## Passage:

# # # # # # #

What are the fountains of the great deep (Genesis 7:11)?

fountains of the great deep
Answer


In Noah’s time, when the great flood destroyed the earth, the floodwaters poured forth from two sources: rainfall from above and, from below, vast amounts of subterranean water rising to the surface. Moses records what happened this way: “All the fountains of the great deep were broken up, and the windows of heaven were opened” (Genesis 7:11, NKJV).

The “fountains of the great deep” (ESV, NKJV, NASB) and the “windows of the heavens” (ESV) describe the origins of water that supplied the great flood. The global catastrophe occurred when “all the underground waters erupted from the earth,” and “the rain fell in mighty torrents from the sky,” and the flood waters rose (Genesis 7:11, NLT). “For forty days the flood kept coming on the earth, and . . . the waters increased” (verse 17). The earth was thrown into chaos, and all the land’s inhabitants except Noah and his family were swept away. But then “the fountains of the deep and the windows of the heavens were closed,” and “the rain from the heavens was restrained” (Genesis 8:2, ESV). The waters began to recede.

The word translated as “deep” (tehôm in Hebrew) in Genesis 7:11 and 8:2 also appears in the creation account (see Genesis 1:2) and in the Song of Moses remembering the drowning of Pharoah’s army in the Red Sea (see Exodus 15:5, 8). The word means “ocean” or “sea depths” and carries the sense of unfathomed waters (Psalm 104:6–9; Job 38:16; Jonah 2:3). It is sometimes used metaphorically in Scripture for desperate circumstances (Psalm 18:16; 30:1; 69:2, 15; 2 Samuel 22:17). Given its biblical association with catastrophic events and as the source of divine punishment, it’s unsurprising that the “great deep” is also a metaphor for God’s righteous judgments in Psalm 36:6.

# # # # # # #

## Provided data:
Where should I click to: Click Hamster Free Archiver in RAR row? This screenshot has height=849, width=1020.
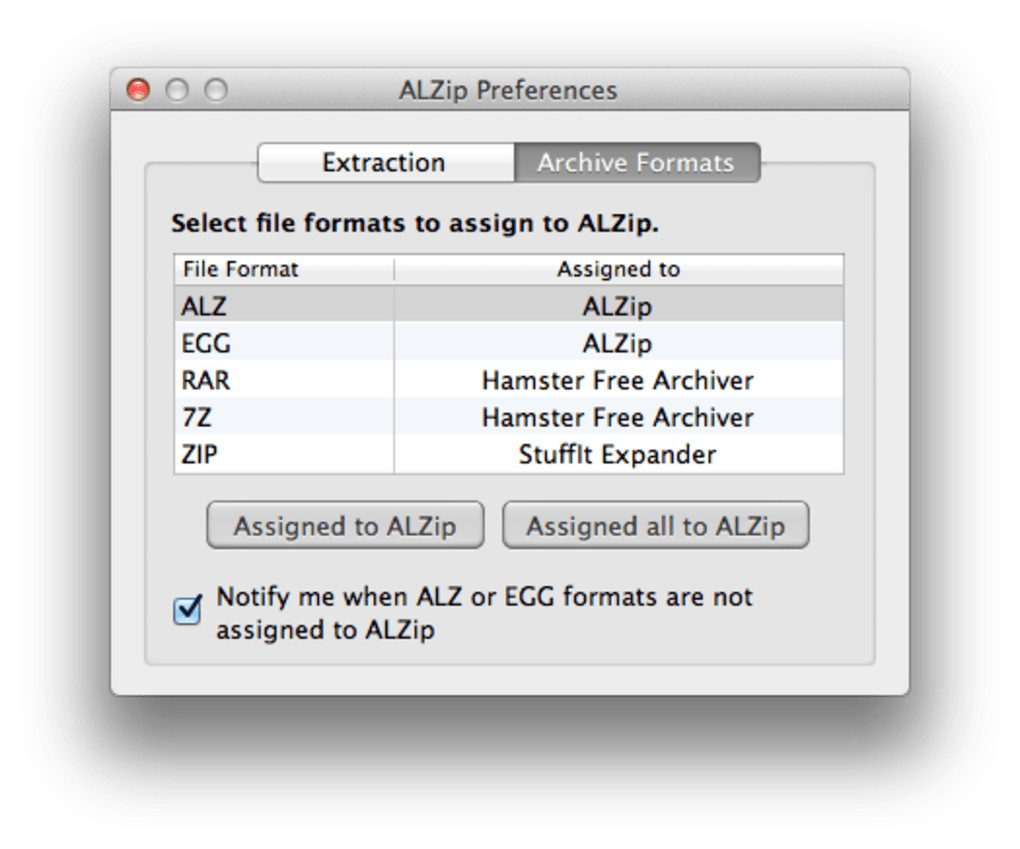pyautogui.click(x=618, y=380)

# # # # # # #

## Exercises to complete:
A. How would this sentence from the passage on the fountains of the great deep read in Spanish: "The earth was thrown into chaos, and all the land’s inhabitants except Noah and his family were swept away."?
B. Could you write out the part of the passage on the fountains of the great deep that opens with the words containing "The word translated" and closes with "in Psalm 36:6."?

## Responses to the exercise:
A. La tierra quedó sumida en el caos, y todos los habitantes de la tierra, excepto Noé y su familia, fueron arrastrados.

B.
The word translated as “deep” (tehôm in Hebrew) in Genesis 7:11 and 8:2 also appears in the creation account (see Genesis 1:2) and in the Song of Moses remembering the drowning of Pharoah’s army in the Red Sea (see Exodus 15:5, 8). The word means “ocean” or “sea depths” and carries the sense of unfathomed waters (Psalm 104:6–9; Job 38:16; Jonah 2:3). It is sometimes used metaphorically in Scripture for desperate circumstances (Psalm 18:16; 30:1; 69:2, 15; 2 Samuel 22:17). Given its biblical association with catastrophic events and as the source of divine punishment, it’s unsurprising that the “great deep” is also a metaphor for God’s righteous judgments in Psalm 36:6.